Anyway, other than that little gem, the best part of the ad is when the announcer tells us that the Historic Victory Plate has been “strictly limited to just sixty-five firing days.”

“After that, the die will be destroyed forever.”

The good news?

We’re guessing these things make great clay pigeons …

Update – Awwww, lighten up Secret Service. The “clay pigeons” thing was a joke …

Comments

By Snead on December 23rd, 2008 at 1:26 am

This was funny when it was a Lewis Black bit. Like a month ago.

By reprobate on December 23rd, 2008 at 9:01 am

I wonder if it can be delivered in time for Christmas? Got to have something to put my ham biscuits on.
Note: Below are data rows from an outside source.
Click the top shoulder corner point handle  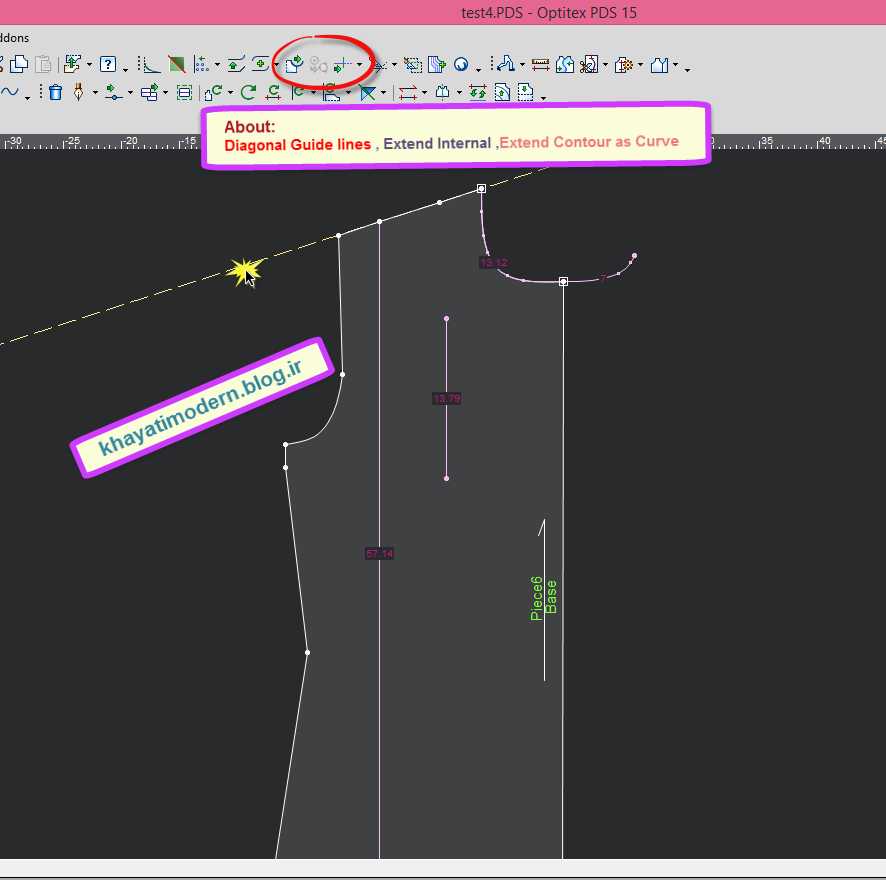[481, 188]
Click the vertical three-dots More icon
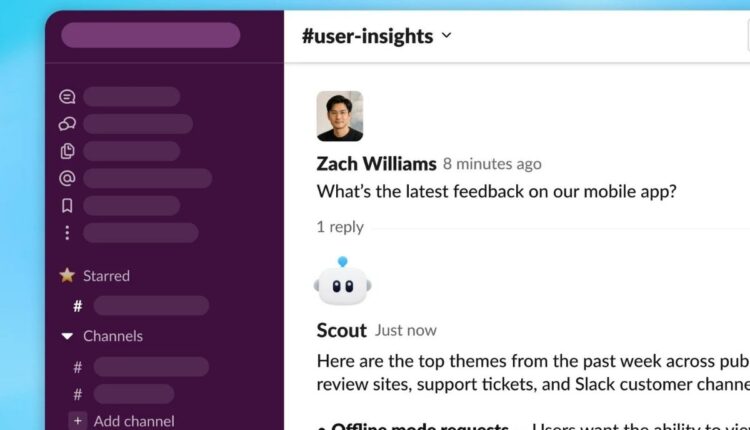 (67, 232)
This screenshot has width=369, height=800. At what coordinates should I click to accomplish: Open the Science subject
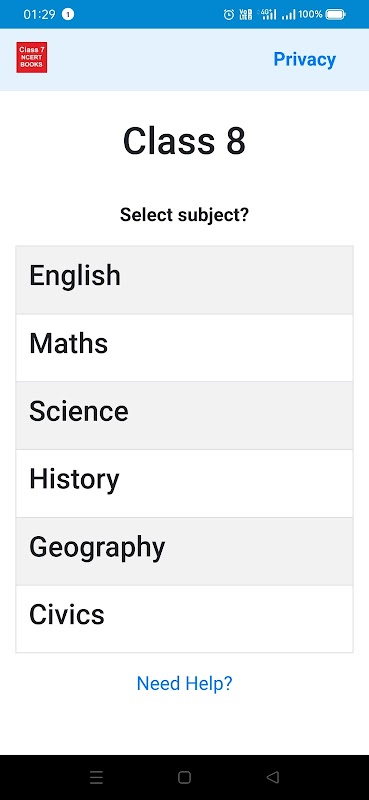coord(184,416)
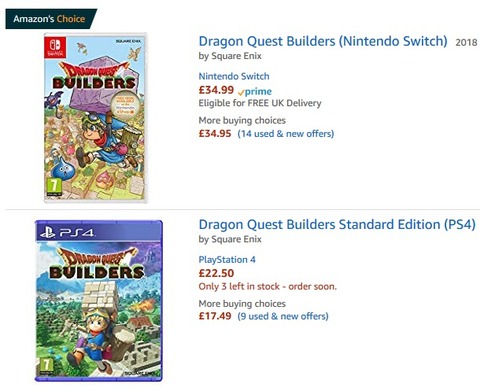
Task: Open the Nintendo Switch platform link
Action: (x=234, y=76)
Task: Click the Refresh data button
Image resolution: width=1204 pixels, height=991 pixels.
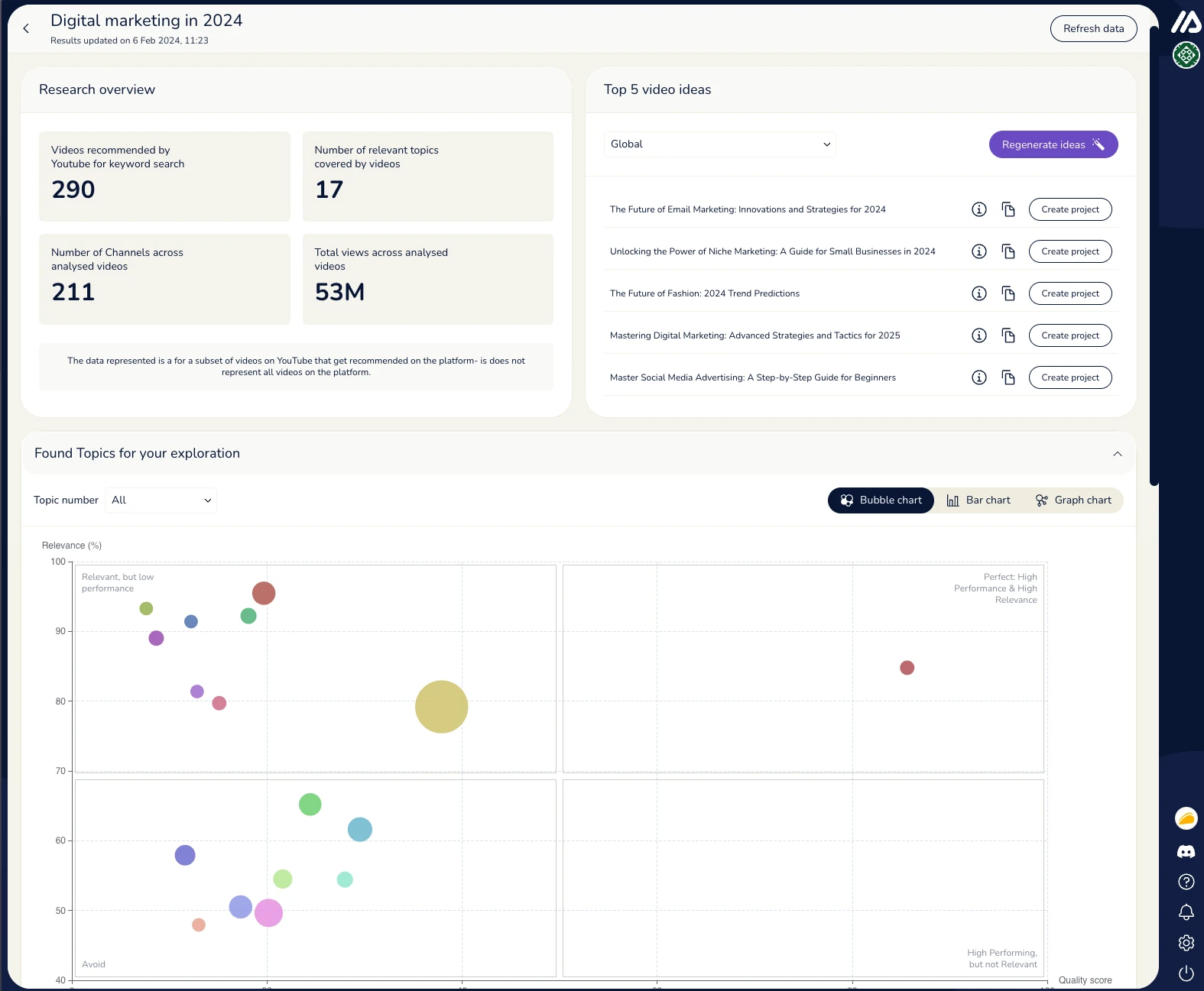Action: [x=1093, y=29]
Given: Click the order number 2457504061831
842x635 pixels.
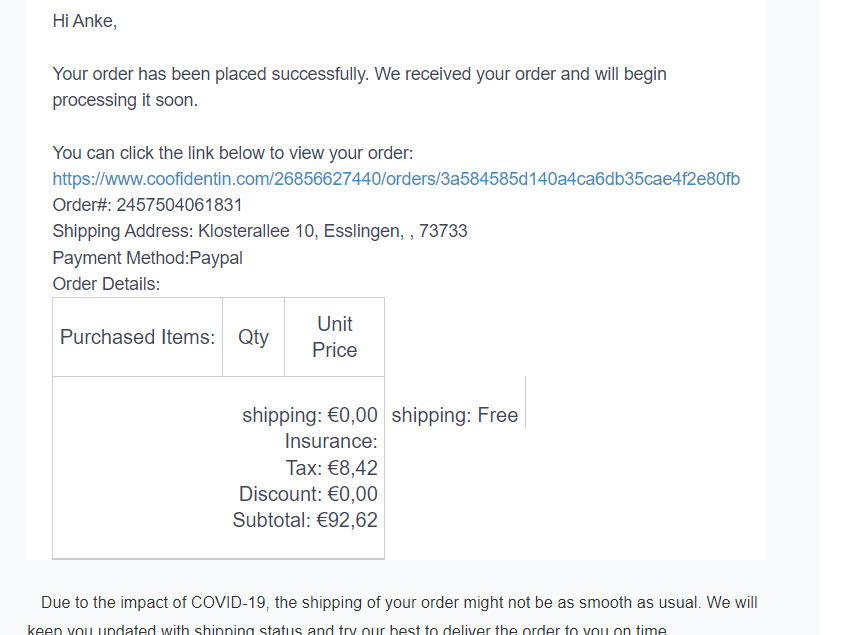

By FWFIV on December 23rd, 2008 at 9:22 am

I believe these types of things are sold for all incoming presidents, here is a link for you to get a W. dish.

http://www.georgewbushstore.com/406-3300.htm

By Soup Kitchen Asks on December 23rd, 2008 at 10:18 am

Can you buy placesettings for say, 300?

By Mickey Blue Eyes on December 23rd, 2008 at 12:17 pm

I know what you mean! When I first saw the commercial, I thew up a little in my mouth.

What’s also interesting is that of all the couples admiring their Chairman O commemorative plate all except one pair were Caucasian, and looked like they were in (at least) a middle-class bourgeois surrounding. I think the message of the commercial is buy Chairman O’s “Victory Plate” and hang it on the wall (ala Mussolini’s or Hitler’s or Stalin’s or FDR’s portrait in 1930-40s Italy, Germany, Russia, and America, respectively) and practice gazing at His portrait admiringly so you might not get sent to the re-education camp.

Then again, Time magazine announced that Chairman O was their “Man of the Year”, naturally. The cover features the ubiquitous portrait of Chairman O that really creeps me out. I mean, it looks an awful lot like Soviet, or the like, propaganda imagery.

By Clapping Fetus on December 23rd, 2008 at 12:59 pm

November called: it wants its news back.

By John on December 23rd, 2008 at 1:21 pm

I bought a new shotgun the other week during the after Thanksgiving madness, and now I guess I need new clays!

I’ll take two boxes!

By Roger on December 23rd, 2008 at 1:37 pm

He won. Get over it!

By Ya Ya on December 23rd, 2008 at 2:07 pm

The plates are gaudy!

Remember those jelly jars? I was glad when ours were finally all broken. :)

http://www.tias.com/7760/PictPage/1922993297.html#images

By billyboy on December 23rd, 2008 at 5:14 pm

The warmonger, draftdodger Dickless Chenney could use a case. This could possibly keep him from shooting people.

By Statesman on December 24th, 2008 at 10:41 pm

Did they get the idea from Andre? Or vice versa?